The trope about being broke that you see most on film and television completely fails to understand the mindset of an actual poor person; it's a privileged person's idea of what it would be like to have no money. You've seen the scene; a man takes a woman on a date to a fancy restaurant but can't believe it when the bill comes, or a lady goes to pay for her groceries when, uh-oh, her card's been declined! How embarrassing! In reality you are acutely aware of exactly how much, or rather how little, money you have.
I used to be very poor, despite having a job and being on benefits. Part of it was misfortune that could of happened to anyone, but a large part of it was me being too scared, stupid and proud to ask for help until it was too late. I have pretty bad anxiety and depression, and when shit goes south I tend to slap on a brave face and pretend everything's fine. I recently read about a study that showed we see the future version of ourself as an entirely separate entity from our current self. That is absolutely my case; I'll maximise the pleasure I can eke out of each day and let future Tanks deal with the repercussions. Fuck that guy!

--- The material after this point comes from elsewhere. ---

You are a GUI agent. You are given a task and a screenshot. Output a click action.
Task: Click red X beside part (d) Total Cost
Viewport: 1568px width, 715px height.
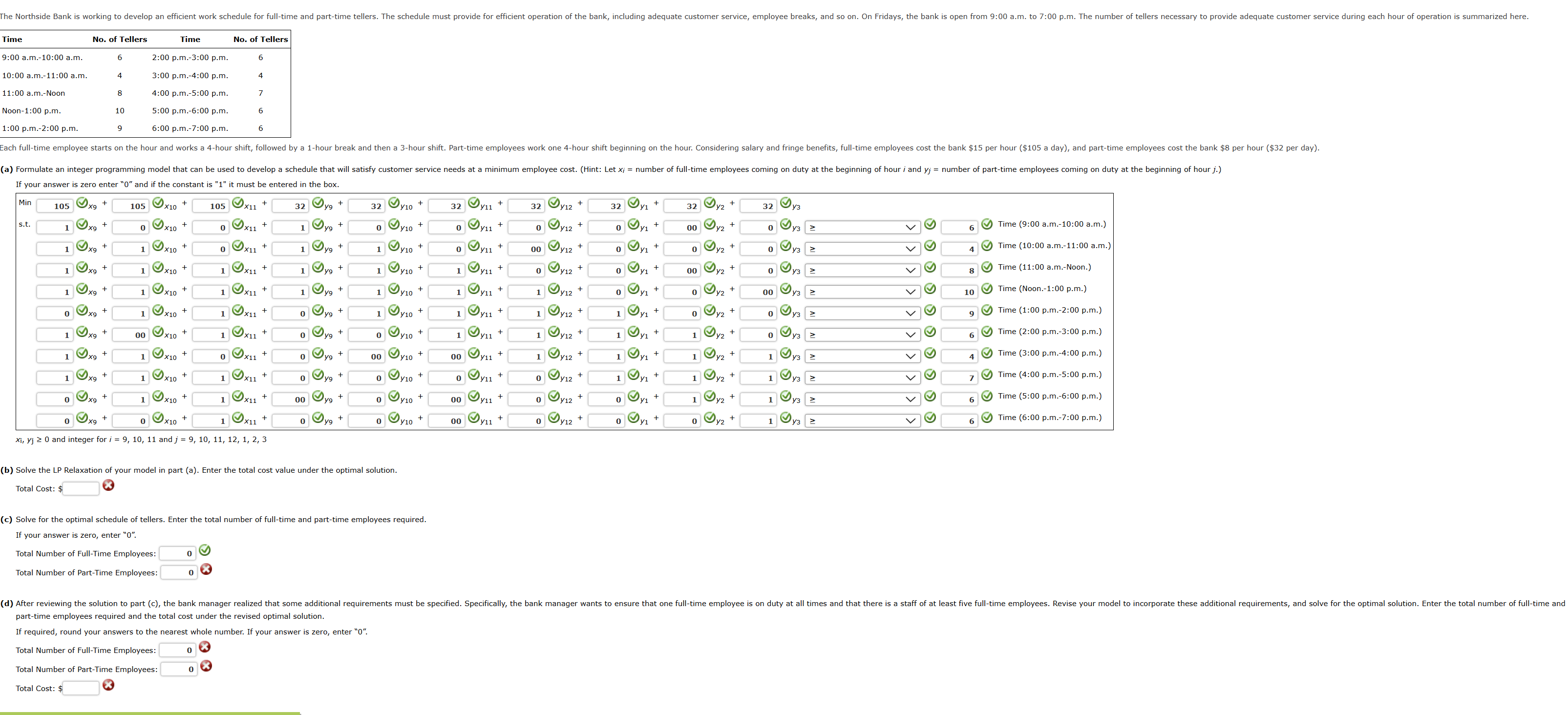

I've intended to write about how I got to be homeless ever since my first post, but I don't have a clear picture of how it happened in my head. I was in denial even as it was happening, and there's no clear narrative of what happened to me in my head. I don't know if I still owe money, or to whom. I don't know what happened to all my stuff. I know that I was rejected for benefits based on my health but was given £2600 retroactively, after I'd lost everything and was living in a hospital. I know one of my banks at the time tracked me down and sent me an £800 cheque over the past weekend, a refund on fees they just now decided I shouldn't have paid at the time. When cashing that cheque today I did think back to that time and wonder if I had all that cash then - roughly eight months rent - I wouldn't have lost my flat. It's easy to think that, but the truth is I was pretty miserable back then and I'm lucky to be alive now, the extra money would probably just have delayed the inevitable. My situation now is pretty bad, having no home and living bedridden in a pretty uncaring care home, but I'm genuinely happier day to day than I was when I was squatting in my flat. I tend not to think about that time in my life.